Mª Jesús. La empresa familiar, la esencia del trabajo.

Apreciada Mª Jesús:

He leído con interés la entrevista que en el Diario Vasco del 14 de octubre le realizaban a usted.

Conforme leía, mi satisfacción iba en aumento al ver como una empresa familiar es capaz de llegar al nivel que la suya ha llegado.

Habla de máquinas más rápidas, de controles más precisos con ahorros energéticos, aplicación de la informática, robótica y sus beneficios de evitar movimientos innecesarios. ¡Casi nada!

Añade reflexiones sobre el desarrollo de diferentes materiales y remata la frase con un: “respeto a las exigencias medioambientales y sanitarias”.

Me alegra cuando explica que sin inversión no hay futuro y, cómo, todos los años, destinan una partida para invertir.

Menciona a los clientes, de anticiparse a las tendencias del mercado, de servir de soporte; resumiendo, les coloca en el foco de su empresa.

Diseñan, homologan sus productos, fabrican y, al final, sirven para cumplir las necesidades de sus clientes.  Y, además, se permiten diferenciarse de sus competidores siendo más accesibles.

Mª Jesús, tal vez se pregunte sobre el sentido de esta carta. Quisiera ser sincero. Tengo que decirle que soy un apasionado de la empresa familiar, de ese tipo de empresa tan arraigada en nuestro entorno. Ese tipo de empresa en el que personas como usted. hacen que la ilusión por el trabajo sea todavía posible- no hay más que leer la entrevista-

Cuando habla de diseño, optimización de procesos, desarrollo de productos, inversiones, accesibilidad hacia los empleados, información clara hablando de que la obtención de los beneficios es la única forma de mantener nuestros puestos de trabajo; cuando habla de todo eso y de esa forma, siento que estoy soñando. ¡Cuántos recuerdos fantásticos de mi vida laboral!

Y todo esto dicho en un lenguaje comprensible y sin necesidad de descifrar absolutamente nada. Un lenguaje que, a diferencia de ese otro rimbombante y carente de sentido, inunda nuestras grandes compañías para no decir nada y comprometerse menos.

Sé de los esfuerzos que mantener el día a día “la puerta abierta” supone, lo sé, y es de agradecer que personas como usted mantengan viva la llama de la empresa familiar.
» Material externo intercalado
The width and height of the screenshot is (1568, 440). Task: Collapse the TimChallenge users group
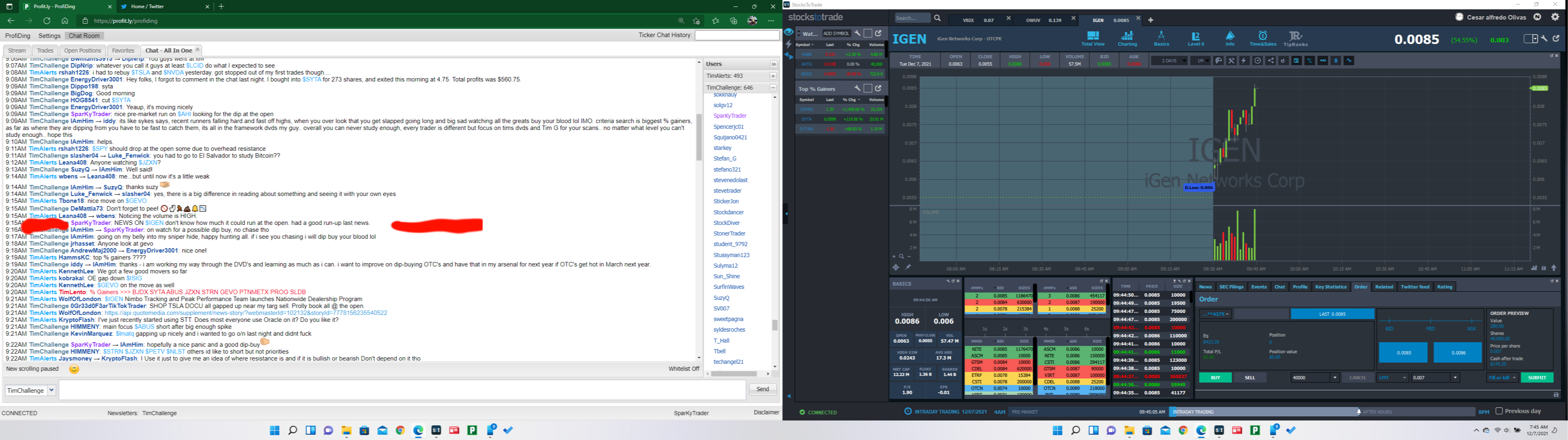click(x=773, y=88)
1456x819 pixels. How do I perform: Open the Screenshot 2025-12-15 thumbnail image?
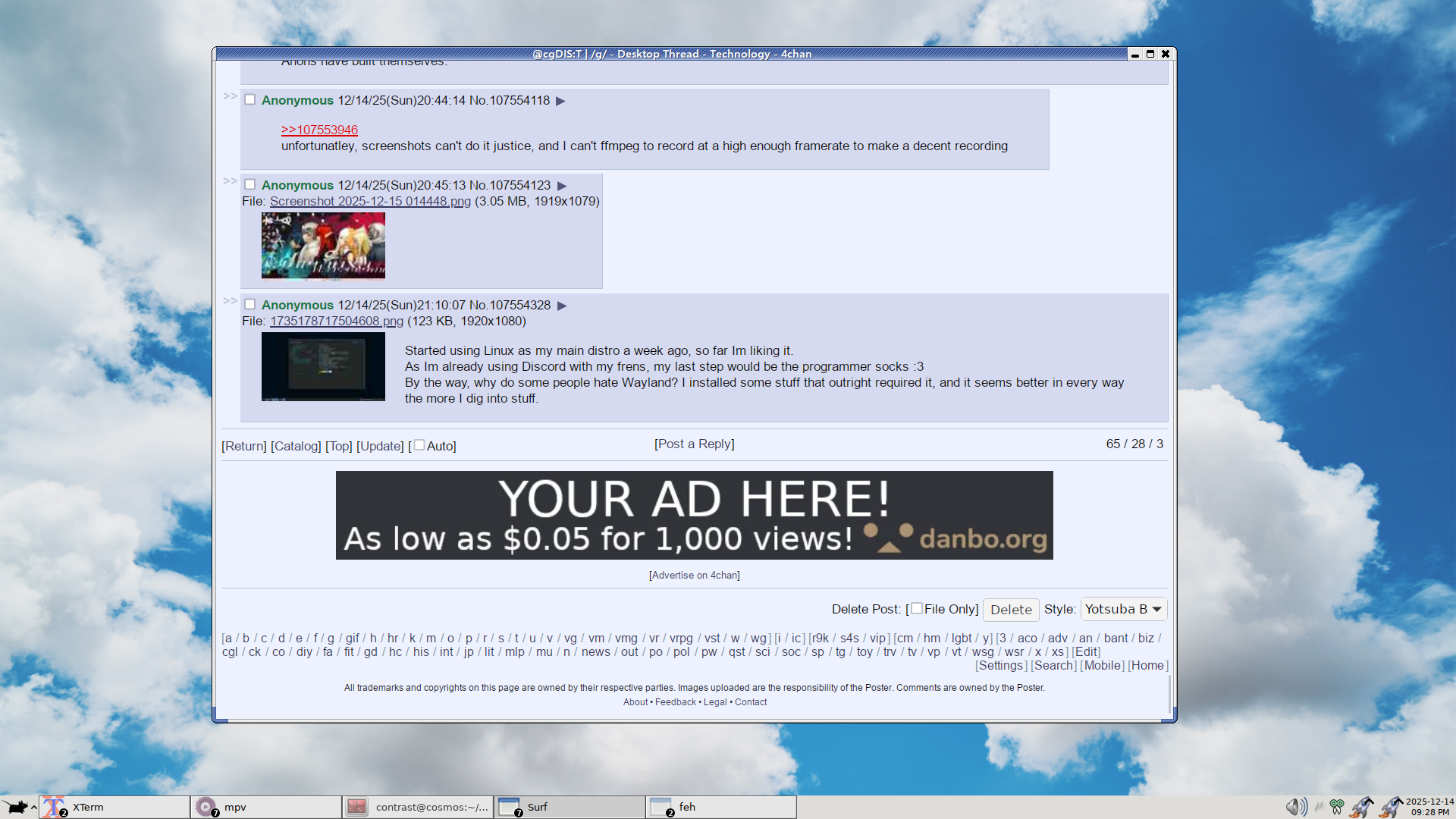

Y no puedo dejar de  reconocer el esfuerzo que supone combatir la soledad que muchas veces este tipo de gerencias crea. Le suena, ¿verdad?

Gracias, gracias de verdad.

Y espero que estos 66 años de vida de su empresa, con las adecuaciones que el mercado ha exigido y el buen hacer que ha dejado,  sean la base y faro para las siguientes generaciones.